Political science professor and public policy professor Paula D. McClain was born on January 3, 1950 in Louisville, Kentucky to Mabel T. Molock and Robert Landis McClain. After graduating from East Anchorage High School in Anchorage, Alaska in 1968, McClain enrolled at Howard University. In 1970, McClain served as a program coordinator for the National Coordinating Council on Drug Abuse Education and Information. She interned in 1971 with the Equal Employment Opportunity Commission’s Office of Compliance where she briefed and researched violations of discrimination in the utility of industry. McClain received her B.A. degree in political science from Howard University in 1972. She went on to pursue graduate education at Howard University, finishing her M.A. degree in political science in 1974.

McClain then worked as a consultant for Adaptive Systems in Annapolis, Maryland and the Social Science Research Center at Howard University. By 1977, she had also completed her Ph.D. degree from Howard University, and began teaching at the University of Wisconsin-Milwaukee (UWM) in political science studies and African American Studies. McClain published her first book Alienation and Resistance: The Political Behavior of Afro-Canadians while at UWM. McClain received a postdoctoral fellowship and worked as a research associate in the Analysis Center at the Wharton School at the University of Pennsylvania in the 1980-81 academic year. She then began teaching at Arizona State University in Tempe, Arizona in the School of Public Affairs. By 1990, McClain was serving as the acting director for the Doctorate of Public Administration Program. Also in 1990, McClain and Harold M. Rose released Race, Place, and Risk: Black Homicide in Urban America. The book was awarded the National Conference of Black Political Scientists' Best Book Award for a previously published book that has made a substantial and continuing contribution. In 1991, McClain joined the faculty at the University of Virginia as a professor of government and foreign affairs. She served as department chair from 1994-1997. In 1995, McClain released the first edition of Can We All Get Along? Racial and Ethnic Minorities in American Politics, which won the Gustavus Myers Center for the Study of Human Rights in North America Award for Outstanding Scholarship in the Subject of Intolerance.

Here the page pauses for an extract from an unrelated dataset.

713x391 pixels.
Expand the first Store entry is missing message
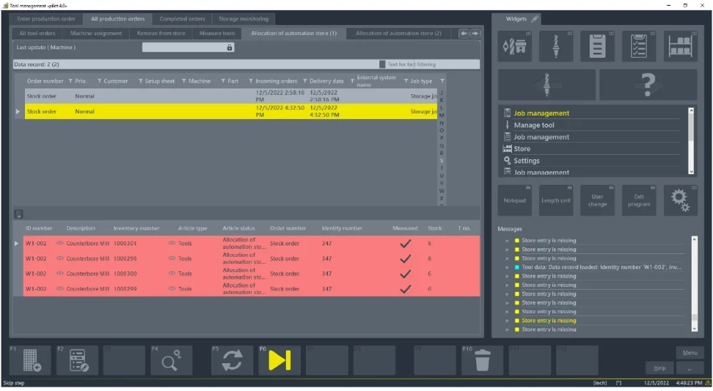[x=508, y=241]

In 2000 McClain joined the faculty at Duke University as a professor of political science and professor or public policy. In 2001, she began The Durham Pilot Project, examining racial attitudes among blacks, whites and Latinos in the South. While working on this project, she became the third woman and the first African American elected to serve as Chair of Academic Council at Duke University (2007-2009). Since 2004, she has served as co-director of the Center for the Study of Race, Ethnicity and Gender in the Social Sciences. She also is the director the Ralph Bunche Summer Institute, a program of the American Political Science Association that is hosted by Duke and funded by the National Science Foundation. McClain and her husband Paul Jacobson have two daughters, Kristina L. McClain-Jacobson Ragland and Jessica A. McClain-Jacobson.

Paula McClain was interviewed by The HistoryMakers on February 22, 2012.